*WHAT TO PRODUCE*:
Please state the number of lines in the material below that contain "Open", with no other words.

*EXTRACTED MATERIAL*:
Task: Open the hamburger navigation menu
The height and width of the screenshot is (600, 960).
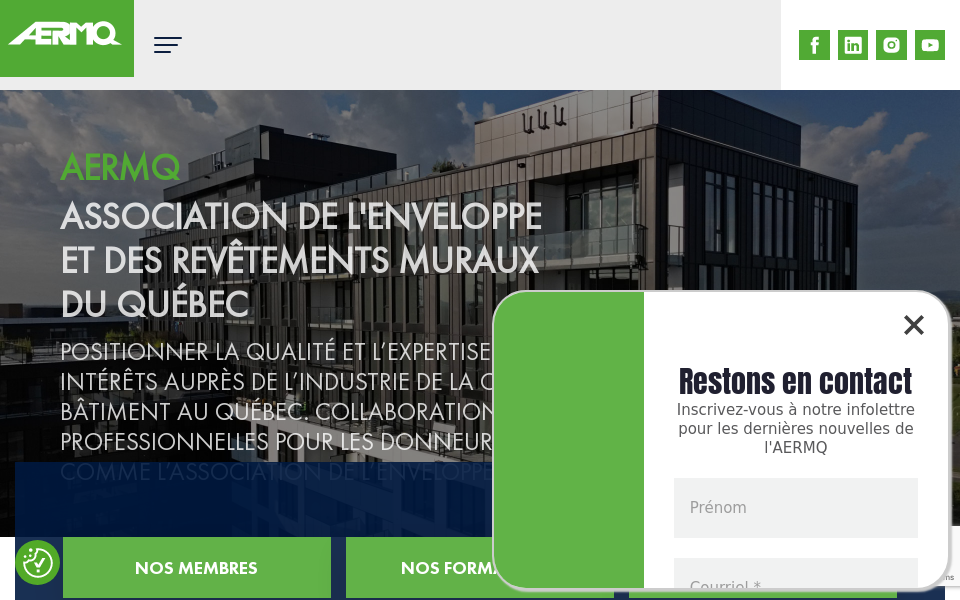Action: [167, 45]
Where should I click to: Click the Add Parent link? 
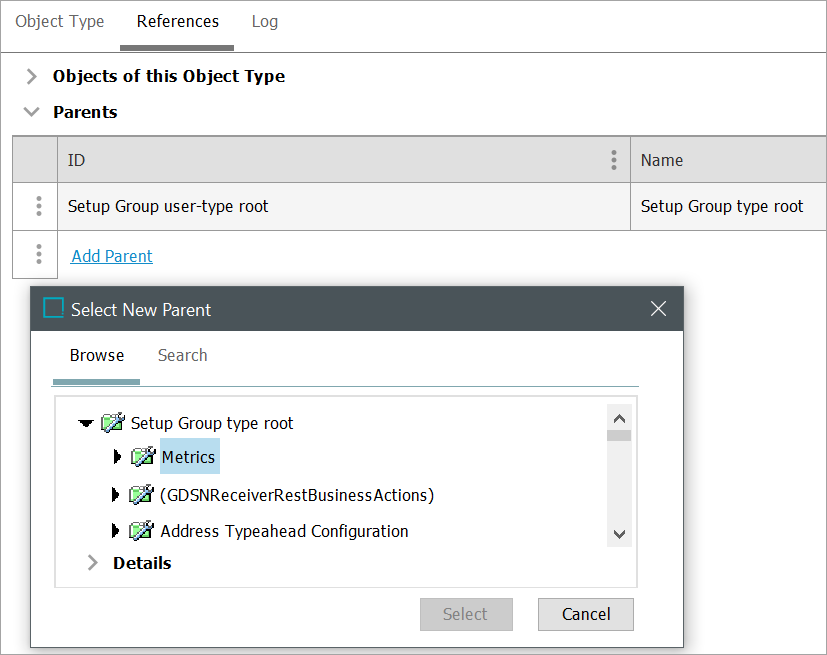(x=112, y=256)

--

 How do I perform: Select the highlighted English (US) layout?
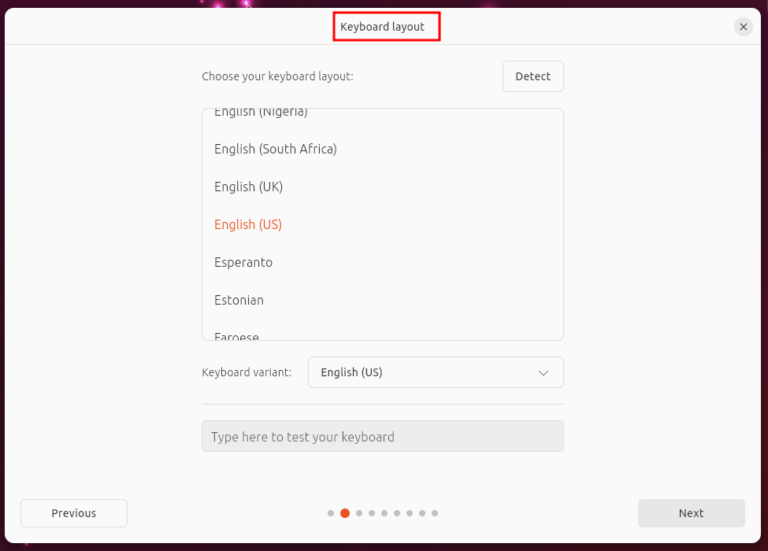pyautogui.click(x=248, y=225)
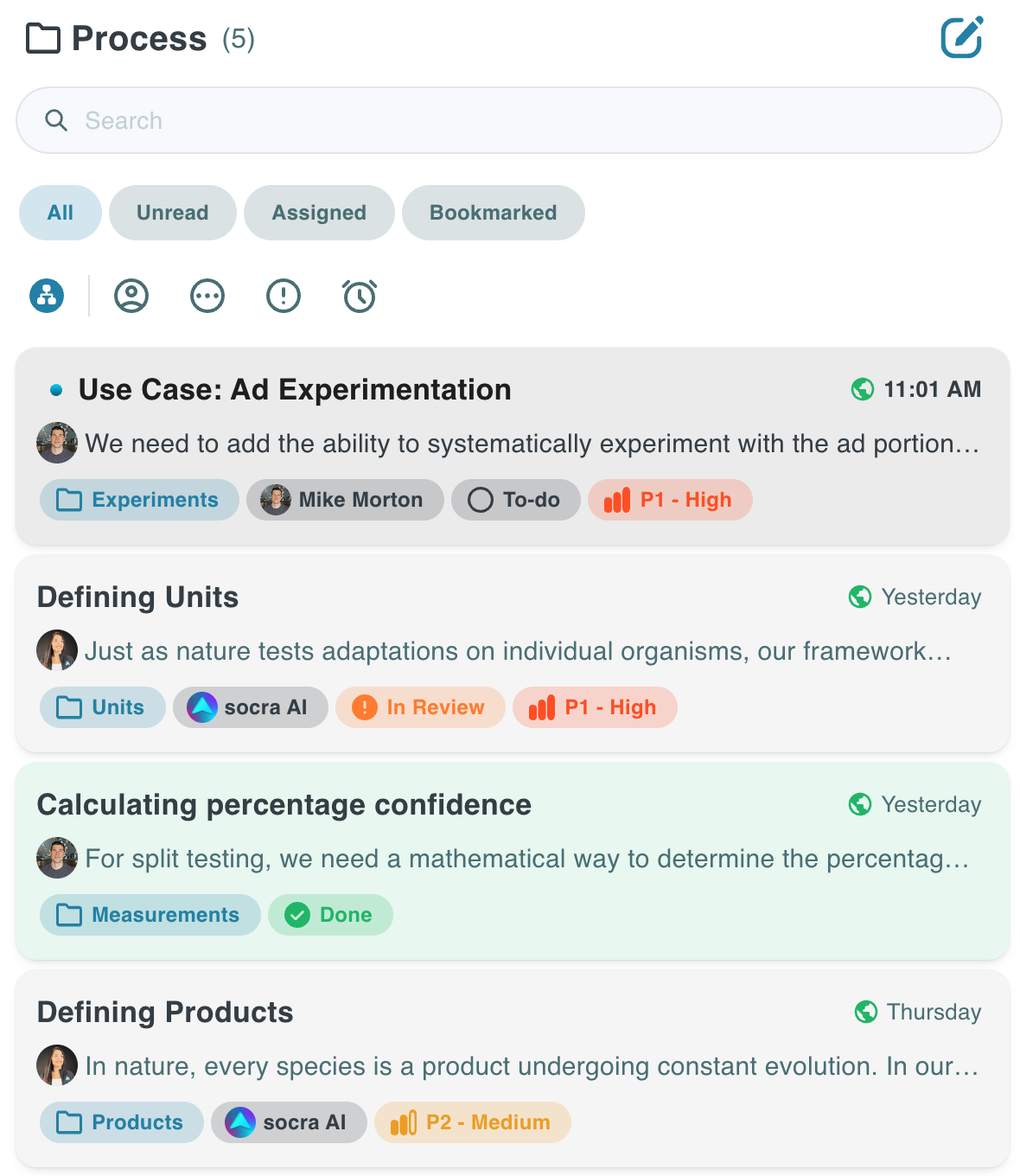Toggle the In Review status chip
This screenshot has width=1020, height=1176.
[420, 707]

--

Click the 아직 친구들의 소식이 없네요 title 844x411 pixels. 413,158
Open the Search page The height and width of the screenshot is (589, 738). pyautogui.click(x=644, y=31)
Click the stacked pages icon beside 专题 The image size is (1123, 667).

*SOLUTION*:
2